When I write now, I think more about process than output. I refine what I’m writing to the asymptote, and then I throw the output back into the process. This makes refining ideas more efficient: the more products I refine, the more products I combine, in a cycle.
-David Perell
To refine what I’m writing, I think about Shitty First Drafts.
All good writers write them. This is how they end up with good second drafts and terrific third drafts.
-Anne Lamott
Notably, the strategy to write a good first draft is not just different from the strategy to write a shitty first draft, it reverses that strategy (i.e. the model that works in one stage causes failure in the next).
The same is true for every stage of the writing lifecycle:
To get from a blank page to a first draft: write new sentences.
To get from a first draft to later drafts: delete favorite sentences.
To get from later drafts to a refined product: stop deleting (publish and seek feedback).
To get from a refined product to a premium product: write again (make a new thing from refined things).

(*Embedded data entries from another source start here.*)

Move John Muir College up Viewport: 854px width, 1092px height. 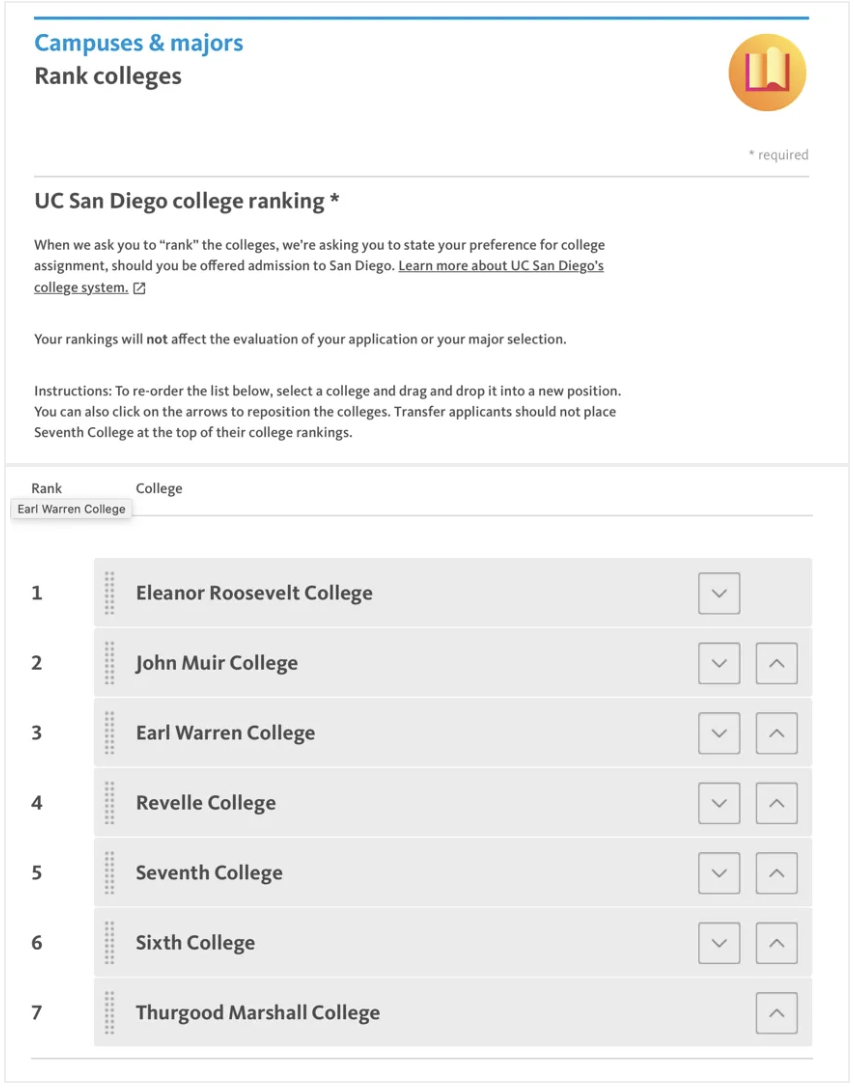(x=777, y=663)
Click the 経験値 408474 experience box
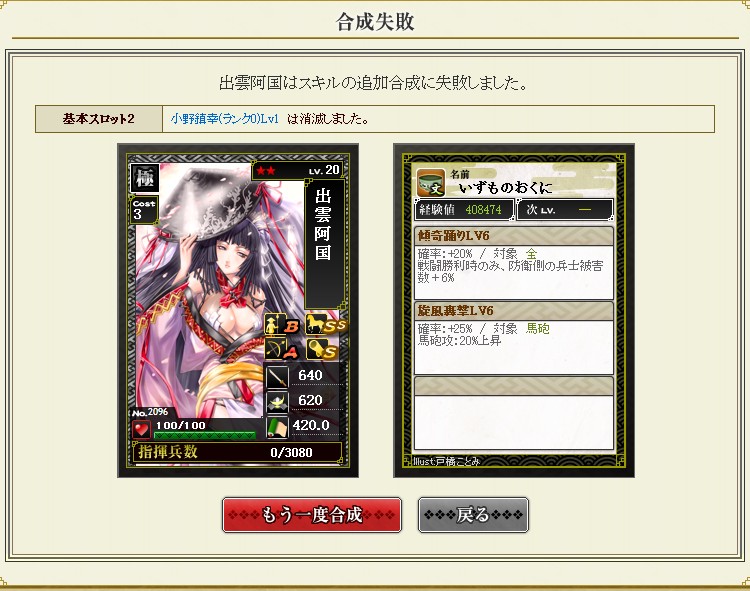Image resolution: width=750 pixels, height=591 pixels. pyautogui.click(x=464, y=209)

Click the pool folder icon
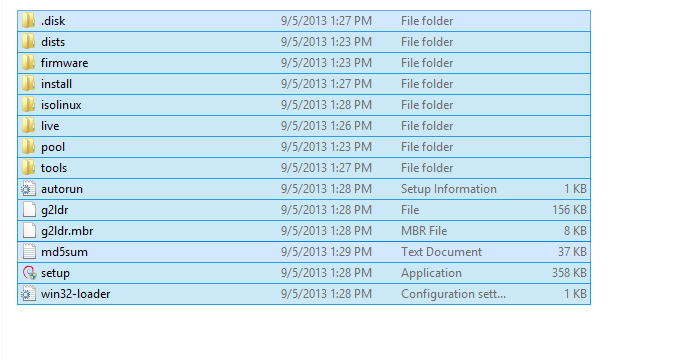pos(29,147)
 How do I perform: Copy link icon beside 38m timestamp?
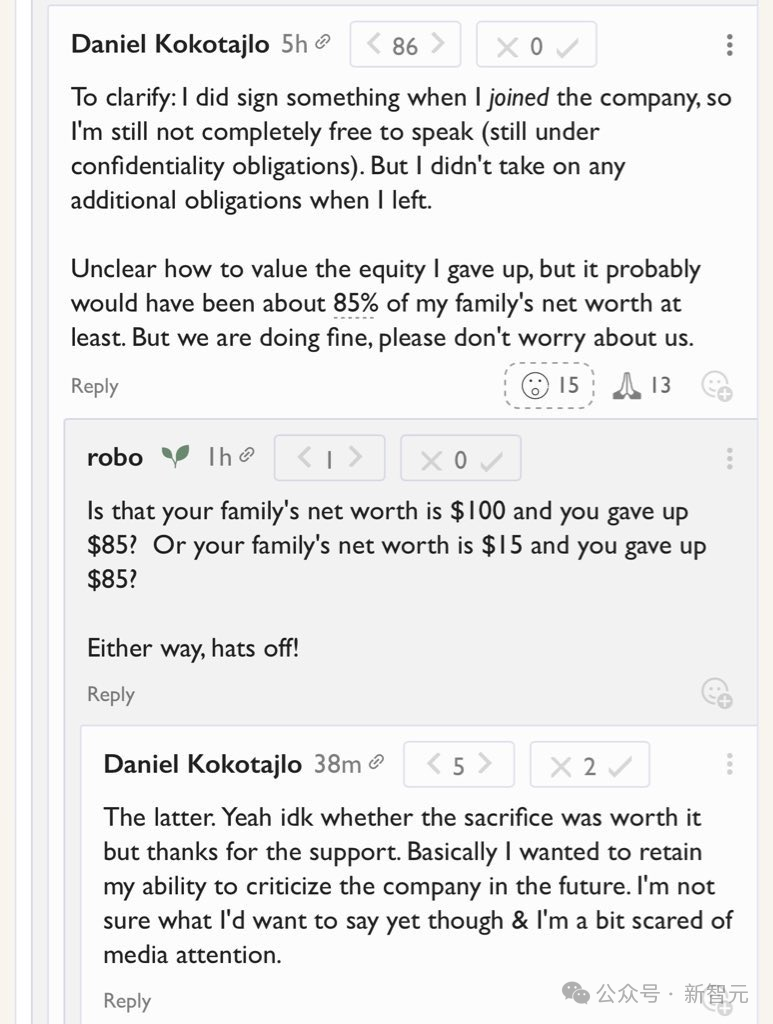[377, 763]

The big idea — the one practical hack — is to move from one stage to next before the thing gets too precious. Write sentences and let them go; write a thing and let it go.
A Premium Thing = A New Thing from Refined Things
The surface-level challenge is to make the product better; the underlying challenge is to make the process sustainable. The way to do that is to move from stage to stage at the right time, feeling the creative inflection points and getting past them.
It’s not a product coming off an assembly line, it’s a compound sent to the next phase of the process. What happens when the process is sustainable? The value compounds and becomes your competitive advantage:
To writing things and letting them go…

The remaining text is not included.